US President Joe Biden will launch a new regional economic initiative when he meets with the leaders of Australia, India and Japan for the second in-person Quad dialogue in Tokyo.
If there is no clear result from the Australian federal election on Saturday night, it is expected Prime Minister Scott Morrison will attend the summit.
But Labor leader Anthony Albanese told reporters on Thursday if he is elected he would seek to be sworn in as prime minister quickly, alongside deputy Richard Marles and foreign affairs spokeswoman Penny Wong, ahead of Tuesday’s summit.
Mr Marles would then act as prime minister while Mr Albanese and Senator Wong attended the summit.

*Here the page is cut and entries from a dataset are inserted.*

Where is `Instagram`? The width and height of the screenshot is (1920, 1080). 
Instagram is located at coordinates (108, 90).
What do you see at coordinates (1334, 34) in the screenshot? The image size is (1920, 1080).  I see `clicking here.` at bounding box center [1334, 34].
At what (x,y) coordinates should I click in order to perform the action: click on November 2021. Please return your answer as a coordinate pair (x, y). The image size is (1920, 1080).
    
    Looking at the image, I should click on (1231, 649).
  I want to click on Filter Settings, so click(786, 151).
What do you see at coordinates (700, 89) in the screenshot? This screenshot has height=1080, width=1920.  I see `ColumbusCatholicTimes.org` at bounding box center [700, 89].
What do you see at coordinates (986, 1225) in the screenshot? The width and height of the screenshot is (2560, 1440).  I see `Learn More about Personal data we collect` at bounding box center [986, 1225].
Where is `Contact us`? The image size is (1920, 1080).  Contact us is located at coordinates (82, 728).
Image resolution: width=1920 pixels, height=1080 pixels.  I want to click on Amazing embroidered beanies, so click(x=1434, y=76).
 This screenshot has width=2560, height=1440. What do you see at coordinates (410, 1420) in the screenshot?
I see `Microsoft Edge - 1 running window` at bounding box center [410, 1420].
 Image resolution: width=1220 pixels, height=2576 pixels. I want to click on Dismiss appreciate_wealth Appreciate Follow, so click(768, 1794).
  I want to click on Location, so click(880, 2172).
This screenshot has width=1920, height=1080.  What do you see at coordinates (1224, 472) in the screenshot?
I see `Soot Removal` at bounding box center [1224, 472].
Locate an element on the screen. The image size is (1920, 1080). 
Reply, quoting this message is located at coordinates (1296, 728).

Mr Biden will use the summit to launch the Indo-Pacific Economic Framework, which the White House described as ” a 21st century economic arrangement”.
“(It is) a new model designed to tackle new economic challenges – from setting the rules of the digital economy, to ensuring secure and resilient supply chains, to managing the energy transition, to investing in clean, modern, high-standards infrastructure,” national security adviser Jake Sullivan told reporters in Washington DC.
The summit is expected to focus on the issues of climate, cyber security and emerging technologies, as well as security issues such as China’s military expansion and Russia’s invasion of Ukraine.
Mr Sullivan described the Indo-Pacific as a region that would “define much of the future of the 21st century”, adding that not only the US but also European nations were taking a closer interest in it.
Mr Albanese said he had met with Department of Prime Minister and Cabinet officials on Wednesday to discuss contingency arrangements.